China’s Export Boost Worlds Markets

World stock markets rose strongly Monday after a surprisingly strong rebound in China’s exports reinforced hopes about the pace of the global economic recovery as attention began to focus on the start of fourth-quarter earnings reports in the U.S.

In Europe, the FTSE 100 index of leading British shares was up 45.05 points, or 0.8 percent, at 5,579.29 while Germany’s DAX rose 46.17 points, or 0.8 percent, to 6,083.78. The CAC-40 in France was 37.33 points, or 0.9 percent, higher at 4,082.47.

Wall Street was set to join Europe and Asia higher too, with Dow futures up 48 points, or 0.5 percent, at 10,614 while the broader Standard & Poor’s 500 futures rose 6.2 points, or 0.5 percent, to 1,147.80.

Sentiment around the world appears to have been buoyed by the news that China exports in December jumped nearly 18 percent, way more than the 5 percent increase expected in the markets and the first increase in more than a year.

“Markets have taken this as confirmation that global recovery is still based on solid foundations,” said Anthony Grech, market strategist at IG Index.

The export data helped ease some of the concerns that emerged Friday after figures showed that 85,000 U.S. jobs were lost in December, which was substantially higher than the 10,000 or so predicted in the markets.

However, some of the sting was taken out of the news by the revision to November’s figures to show that there actually positive jobs growth of 4,000, instead of the initial estimate of 11,000 losses.

Investors will be keeping a close eye on the start of the fourth-quarter earnings season to see if the increasing optimism on Wall Street, that has seen stocks enjoy a ten-month bull run, is justified by the fundamentals.

As usual, aluminum company Alcoa Inc. kicks off the results season later Monday.

Nicholas Colas, chief market strategist at ConvergEx Group, said much of the attention will be on whether companies are witnessing improvements in sales, with the consensus of analysts forecasts pointing to a 7.6 percent increase in fourth quarter revenues compared with the same three-month period in 2008.

“The real story will be on the top of the income statement, however, rather than the bottom,” said Colas.

The key driver to stock market performance, at least in the first part of the year, will likely be whether economic and corporate figures, particularly out of the U.S., back up the optimism that is evident in company valuations.
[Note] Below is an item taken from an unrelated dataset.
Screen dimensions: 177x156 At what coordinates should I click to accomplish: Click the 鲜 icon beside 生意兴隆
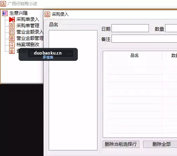(x=5, y=13)
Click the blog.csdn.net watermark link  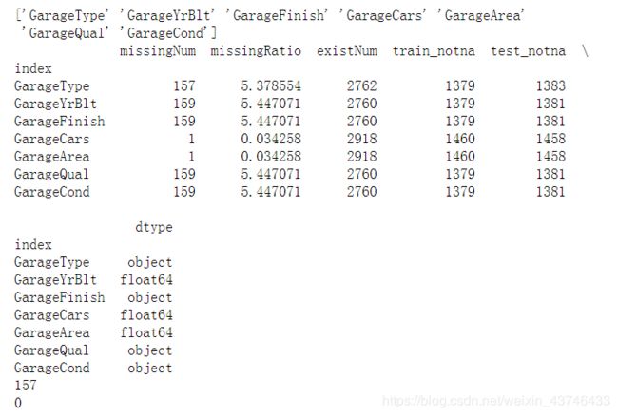[496, 401]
Stock markets around the world have rallied strongly since March’s lows — the Dow and the S&P 500 for example surged more than 60 percent since then — as investors grew more optimistic about the global economic recovery after central banks and governments pushed through extraordinary policy measures to mitigate the deepest recession since World War II.

Earlier in Asia, Hong Kong’s Hang Seng benchmark climbed 114.77 points, or 0.5 percent, to 22,411.52 and Shanghai’s main index added 16.75 points, or 0.5 percent, to 3,212.75. As well as the export data, Chinese markets were also supported by news regulators were moving ahead with plans for stock futures and other trading products that could make the market more attractive to investors.

Japan’s stock market was closed for a holiday.